• [To do]
Every record here should be printed again exactly.

• [Data entries]
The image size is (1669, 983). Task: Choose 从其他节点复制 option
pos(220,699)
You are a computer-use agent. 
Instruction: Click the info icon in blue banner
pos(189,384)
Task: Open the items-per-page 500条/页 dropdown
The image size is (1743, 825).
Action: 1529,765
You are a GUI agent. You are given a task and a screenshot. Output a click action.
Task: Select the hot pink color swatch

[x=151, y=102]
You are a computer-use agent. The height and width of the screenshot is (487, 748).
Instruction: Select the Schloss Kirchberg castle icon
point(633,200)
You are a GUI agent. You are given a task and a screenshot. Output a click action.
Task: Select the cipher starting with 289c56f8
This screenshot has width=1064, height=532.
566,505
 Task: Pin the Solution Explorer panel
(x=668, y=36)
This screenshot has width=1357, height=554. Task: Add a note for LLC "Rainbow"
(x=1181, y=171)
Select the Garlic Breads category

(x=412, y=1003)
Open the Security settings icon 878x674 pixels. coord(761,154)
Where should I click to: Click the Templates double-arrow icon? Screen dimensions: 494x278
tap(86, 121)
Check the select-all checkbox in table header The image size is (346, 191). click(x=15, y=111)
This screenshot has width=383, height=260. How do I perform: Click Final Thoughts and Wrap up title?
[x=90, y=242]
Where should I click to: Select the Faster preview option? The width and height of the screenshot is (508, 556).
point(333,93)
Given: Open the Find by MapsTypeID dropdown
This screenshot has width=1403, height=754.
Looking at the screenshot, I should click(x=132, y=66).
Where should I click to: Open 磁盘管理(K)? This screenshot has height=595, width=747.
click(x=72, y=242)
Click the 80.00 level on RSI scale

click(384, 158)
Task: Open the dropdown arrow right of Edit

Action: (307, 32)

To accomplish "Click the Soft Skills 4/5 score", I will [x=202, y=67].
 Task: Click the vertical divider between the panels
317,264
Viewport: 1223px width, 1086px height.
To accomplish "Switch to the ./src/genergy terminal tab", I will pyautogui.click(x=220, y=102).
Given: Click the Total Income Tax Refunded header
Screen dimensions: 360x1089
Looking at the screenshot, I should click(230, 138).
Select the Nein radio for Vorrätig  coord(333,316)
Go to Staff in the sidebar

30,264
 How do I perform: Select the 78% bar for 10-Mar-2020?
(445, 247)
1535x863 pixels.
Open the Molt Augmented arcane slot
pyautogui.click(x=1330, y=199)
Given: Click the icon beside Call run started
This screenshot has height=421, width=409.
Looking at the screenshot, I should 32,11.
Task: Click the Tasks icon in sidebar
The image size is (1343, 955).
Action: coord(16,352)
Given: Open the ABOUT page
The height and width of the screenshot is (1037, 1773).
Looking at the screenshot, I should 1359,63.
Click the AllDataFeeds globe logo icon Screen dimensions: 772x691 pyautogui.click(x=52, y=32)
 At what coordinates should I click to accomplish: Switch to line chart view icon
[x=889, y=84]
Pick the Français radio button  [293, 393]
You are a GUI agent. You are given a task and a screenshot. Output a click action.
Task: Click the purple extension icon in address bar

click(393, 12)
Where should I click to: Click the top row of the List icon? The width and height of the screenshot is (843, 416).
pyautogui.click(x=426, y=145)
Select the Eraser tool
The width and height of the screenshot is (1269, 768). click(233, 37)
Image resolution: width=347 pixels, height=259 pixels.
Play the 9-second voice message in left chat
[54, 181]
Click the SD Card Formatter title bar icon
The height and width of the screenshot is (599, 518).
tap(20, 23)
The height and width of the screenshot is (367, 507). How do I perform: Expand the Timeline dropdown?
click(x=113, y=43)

• [Result for this task]
The image size is (1669, 983). Task: Choose 从其他节点复制 option
pos(220,699)
You are a computer-use agent. 
Instruction: Click the info icon in blue banner
pos(189,384)
Task: Open the items-per-page 500条/页 dropdown
The image size is (1743, 825).
Action: 1529,765
You are a GUI agent. You are given a task and a screenshot. Output a click action.
Task: Select the hot pink color swatch

[x=151, y=102]
You are a computer-use agent. The height and width of the screenshot is (487, 748).
Instruction: Select the Schloss Kirchberg castle icon
point(633,200)
You are a GUI agent. You are given a task and a screenshot. Output a click action.
Task: Select the cipher starting with 289c56f8
This screenshot has width=1064, height=532.
566,505
 Task: Pin the Solution Explorer panel
(x=668, y=36)
This screenshot has width=1357, height=554. Task: Add a note for LLC "Rainbow"
(x=1181, y=171)
Select the Garlic Breads category

(x=412, y=1003)
Open the Security settings icon 878x674 pixels. coord(761,154)
Where should I click to: Click the Templates double-arrow icon? Screen dimensions: 494x278
tap(86, 121)
Check the select-all checkbox in table header The image size is (346, 191). click(x=15, y=111)
This screenshot has width=383, height=260. How do I perform: Click Final Thoughts and Wrap up title?
[x=90, y=242]
Where should I click to: Select the Faster preview option? The width and height of the screenshot is (508, 556).
point(333,93)
Given: Open the Find by MapsTypeID dropdown
This screenshot has width=1403, height=754.
Looking at the screenshot, I should click(x=132, y=66).
Where should I click to: Open 磁盘管理(K)? This screenshot has height=595, width=747.
click(x=72, y=242)
Click the 80.00 level on RSI scale

click(384, 158)
Task: Open the dropdown arrow right of Edit

Action: (307, 32)

To accomplish "Click the Soft Skills 4/5 score", I will [x=202, y=67].
 Task: Click the vertical divider between the panels
317,264
Viewport: 1223px width, 1086px height.
To accomplish "Switch to the ./src/genergy terminal tab", I will pyautogui.click(x=220, y=102).
Given: Click the Total Income Tax Refunded header
Screen dimensions: 360x1089
Looking at the screenshot, I should click(230, 138).
Select the Nein radio for Vorrätig  coord(333,316)
Go to Staff in the sidebar

30,264
 How do I perform: Select the 78% bar for 10-Mar-2020?
(445, 247)
1535x863 pixels.
Open the Molt Augmented arcane slot
pyautogui.click(x=1330, y=199)
Given: Click the icon beside Call run started
This screenshot has height=421, width=409.
Looking at the screenshot, I should 32,11.
Task: Click the Tasks icon in sidebar
The image size is (1343, 955).
Action: coord(16,352)
Given: Open the ABOUT page
The height and width of the screenshot is (1037, 1773).
Looking at the screenshot, I should 1359,63.
Click the AllDataFeeds globe logo icon Screen dimensions: 772x691 pyautogui.click(x=52, y=32)
 At what coordinates should I click to accomplish: Switch to line chart view icon
[x=889, y=84]
Pick the Français radio button  [293, 393]
You are a GUI agent. You are given a task and a screenshot. Output a click action.
Task: Click the purple extension icon in address bar

click(393, 12)
Where should I click to: Click the top row of the List icon? The width and height of the screenshot is (843, 416).
pyautogui.click(x=426, y=145)
Select the Eraser tool
The width and height of the screenshot is (1269, 768). click(233, 37)
Image resolution: width=347 pixels, height=259 pixels.
Play the 9-second voice message in left chat
[54, 181]
Click the SD Card Formatter title bar icon
The height and width of the screenshot is (599, 518).
tap(20, 23)
The height and width of the screenshot is (367, 507). How do I perform: Expand the Timeline dropdown?
click(x=113, y=43)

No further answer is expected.